Sale have made really good value ‘foreign’ signings over the years – Jason White, Shane Howarth, Bryan Redpath, Dwayne Peel, the Fernandez Lobbe brothers, Sebastian Chabal, Sebastien Bruno – with fewer turkeys than most clubs and what has also worked well for Sale, ironically, is the failure and demise of all the other ‘big’ Rugby Union clubs in the North West.

Their recruiting network has always been top notch and now, with no competition, they get first look at just about any emerging rugby talent in the region and its many rugby playing schools.  Last year they started up the Sale 100 club whereby they align themselves directly with 100 junior clubs in the region, offering a pathway for their most promising players

They also have excellent relations with their Rugby League neighbours and a better idea of those who might best make the transition like Apollo Perelini, Jason Robinson, above, Josh Charnley and Denny Solomona. Nor have they ever been frightened of big characters. Sale got good value out of Andy Powell, an exceptional response from Danny Cipriani and you fancy that if Diamond and his team can’t get James O’Connor fully firing again then probably nobody will.
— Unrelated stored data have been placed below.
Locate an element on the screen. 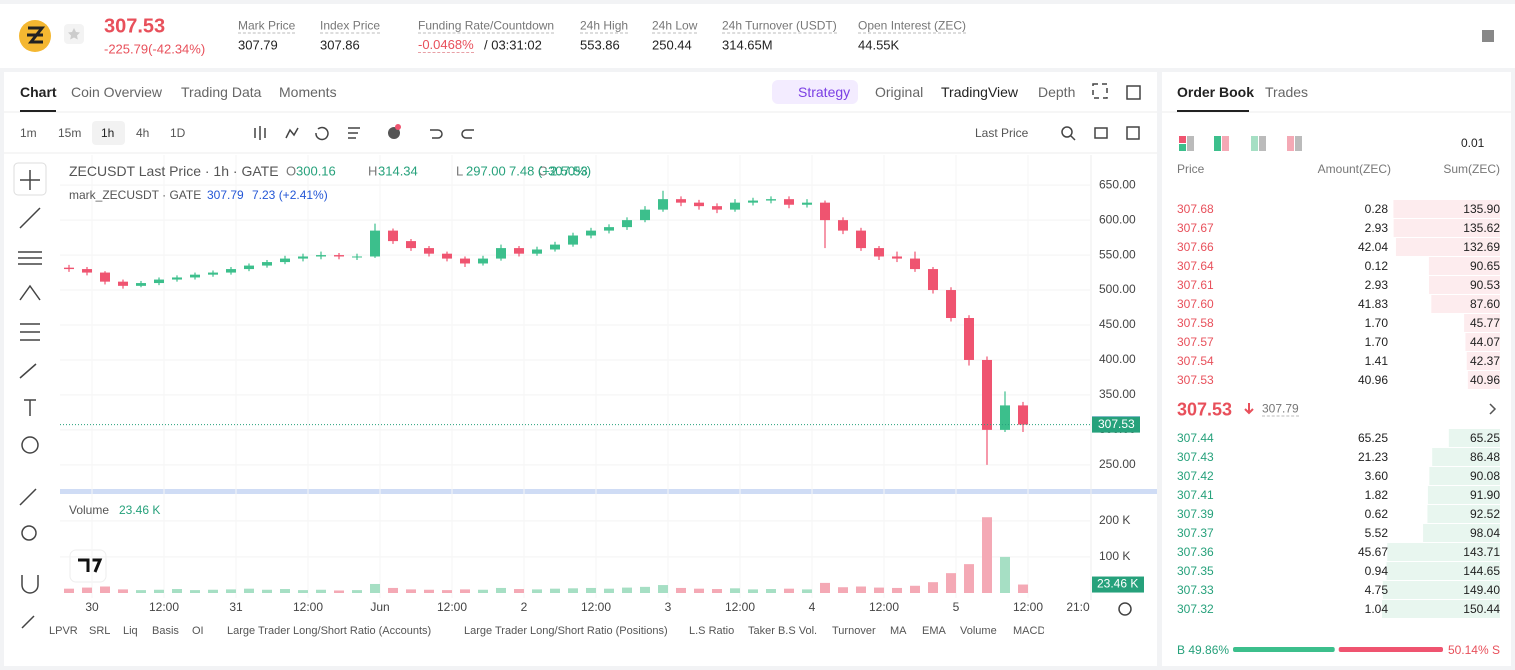 This screenshot has width=1515, height=670. ob-header: Price is located at coordinates (1191, 169).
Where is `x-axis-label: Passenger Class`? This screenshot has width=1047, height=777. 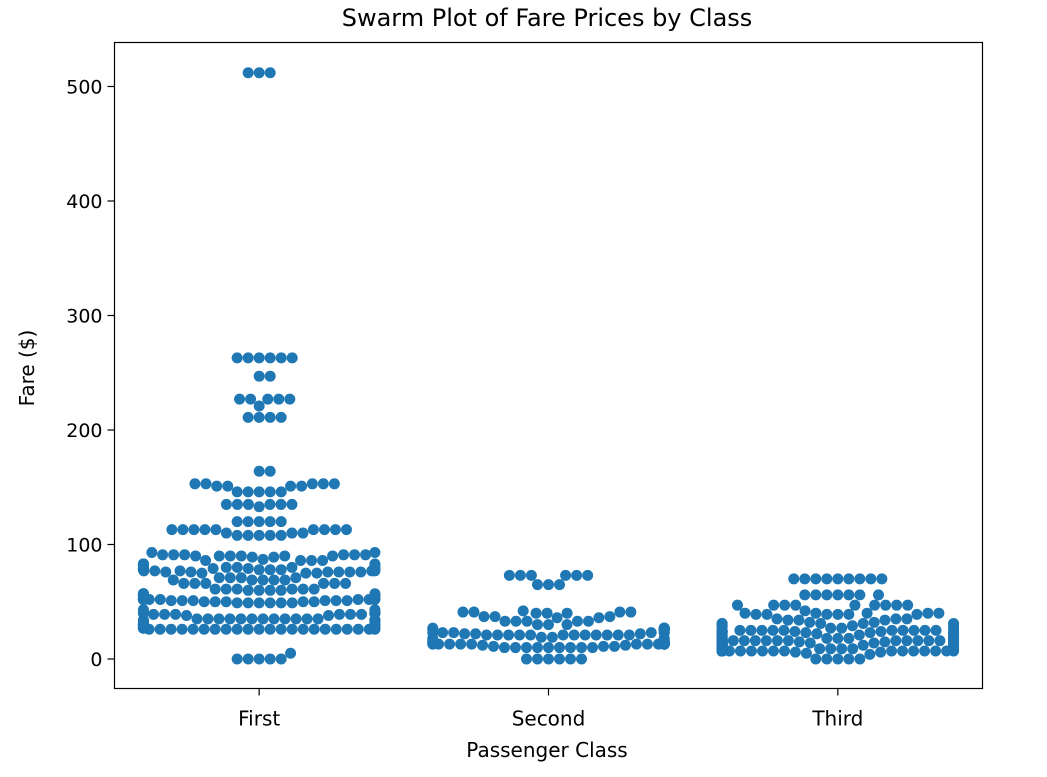 x-axis-label: Passenger Class is located at coordinates (546, 750).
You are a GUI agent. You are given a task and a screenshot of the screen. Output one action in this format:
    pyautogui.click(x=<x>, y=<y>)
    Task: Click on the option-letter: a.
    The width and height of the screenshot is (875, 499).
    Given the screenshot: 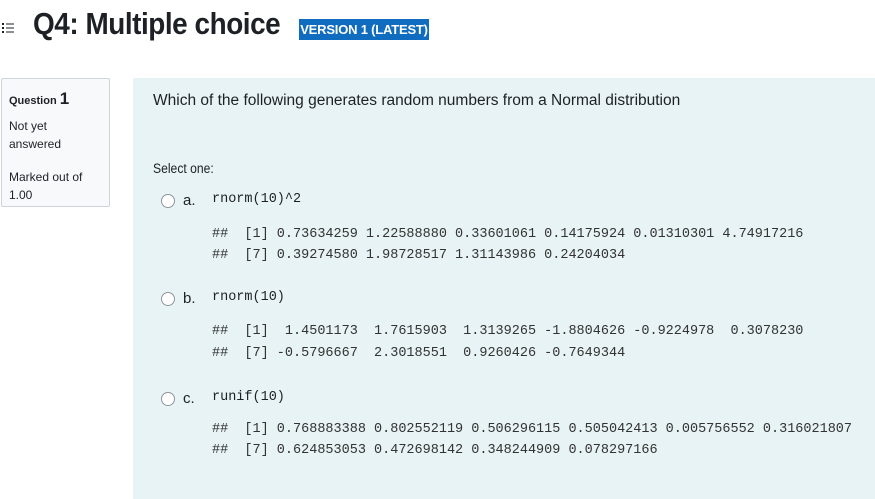 What is the action you would take?
    pyautogui.click(x=190, y=200)
    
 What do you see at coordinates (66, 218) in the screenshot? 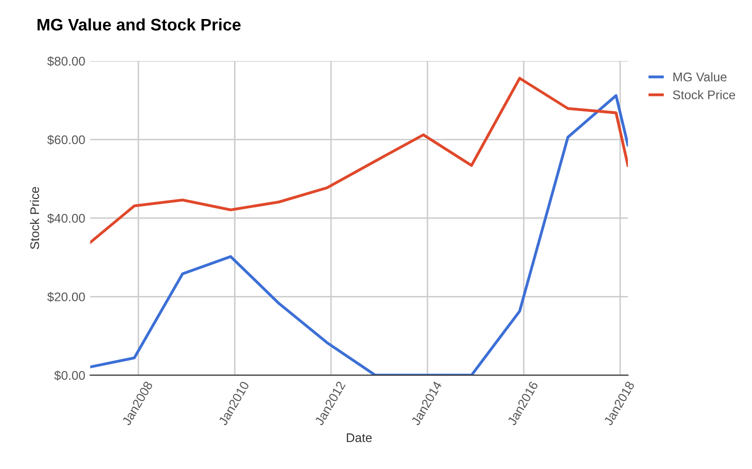
I see `y-tick-label: $40.00` at bounding box center [66, 218].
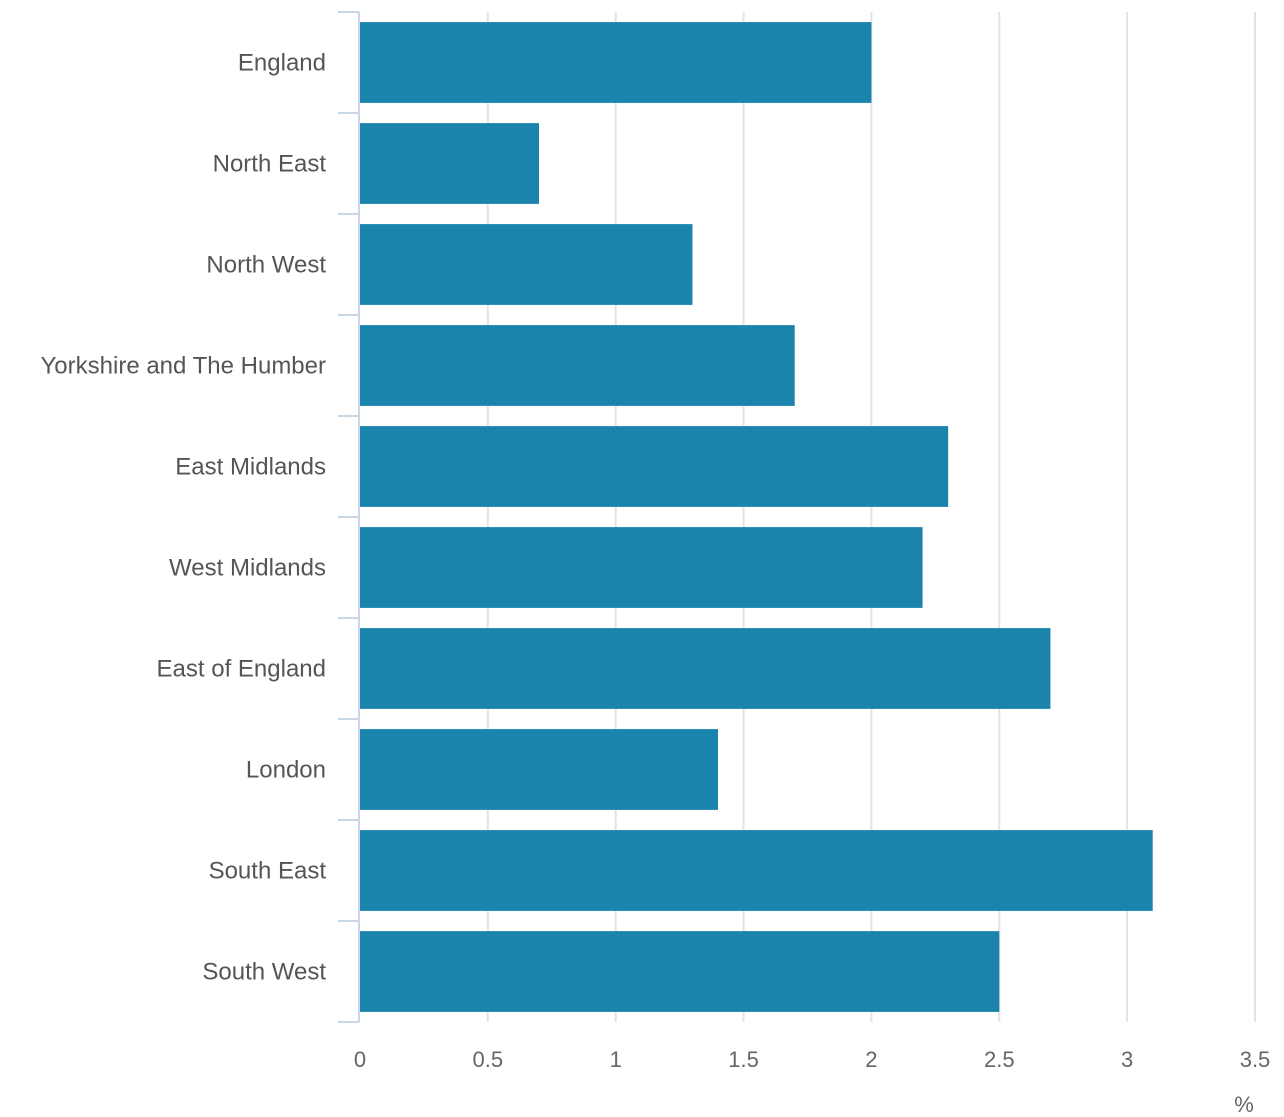 The image size is (1284, 1117). I want to click on category-label: Yorkshire and The Humber, so click(184, 366).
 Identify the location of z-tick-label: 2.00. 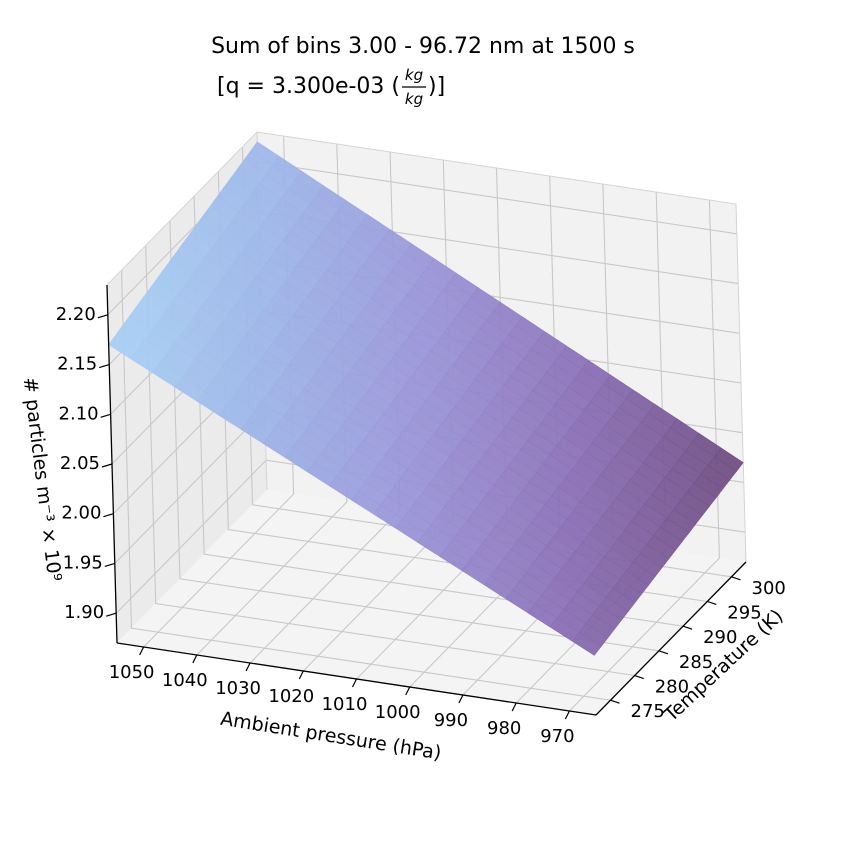
(81, 514).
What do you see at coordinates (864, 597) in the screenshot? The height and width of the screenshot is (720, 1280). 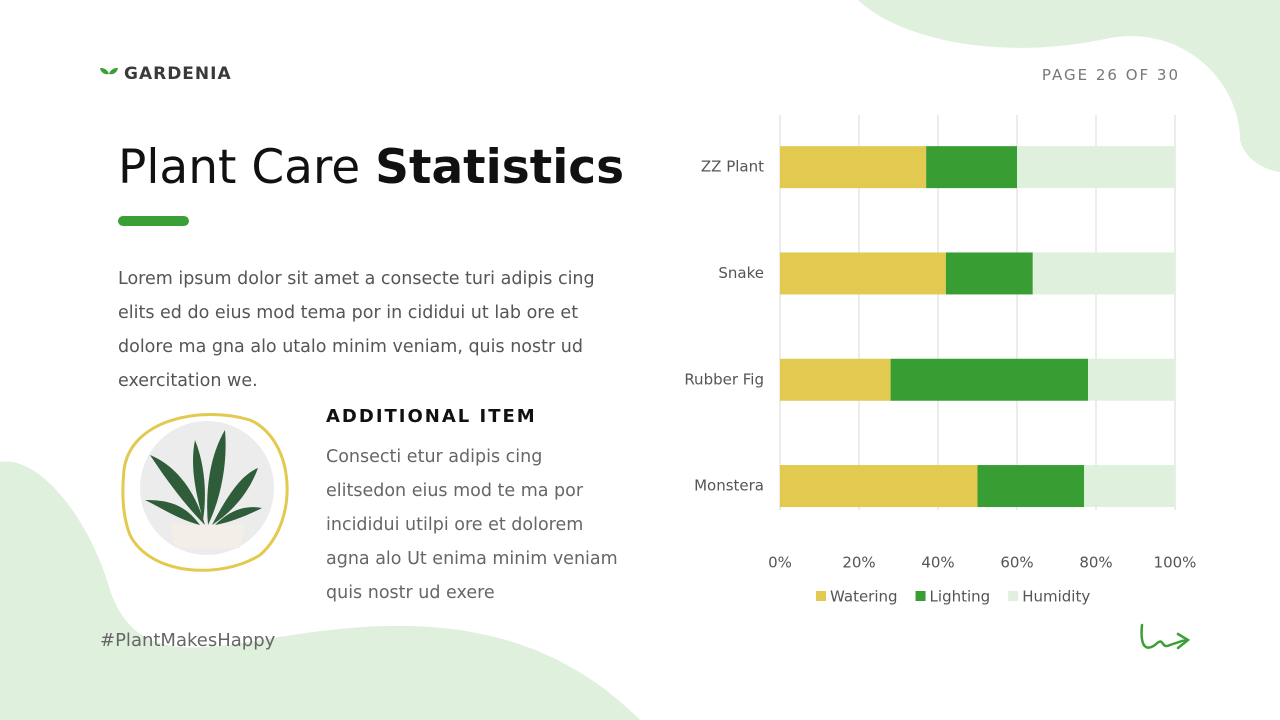 I see `legend-label: Watering` at bounding box center [864, 597].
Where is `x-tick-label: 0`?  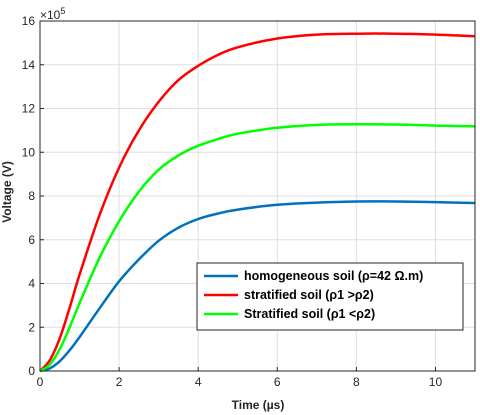
x-tick-label: 0 is located at coordinates (40, 382).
Newcastle have flattered to deceive on occasions but they have also demonstrated some real northern grit with many critics predicting – wrongly – their demise on a regular basis.

The Falcons big missed window was failing to kick on after their 1998 Championship win with their team of all the stars. If they could have added another title or two and made a splash in Europe who knows what might have happened because in rugby terms they naturally own the North East corner of England.

Sport is full of such ‘ifs’ and the other that comes to mind is what if Jonny Wilkinson, above, had enjoyed even a half decent injury run with Newcastle between 2003 and 2007. The Falcons had a pretty useful squad but rarely was Wilkinson there to add the finishing touch and transform narrow defeats into victories.

Since those days it’s been a struggle but last season’s eighth place was their best finish since a seventh place in 2006. Will this be the season they flex their muscles again?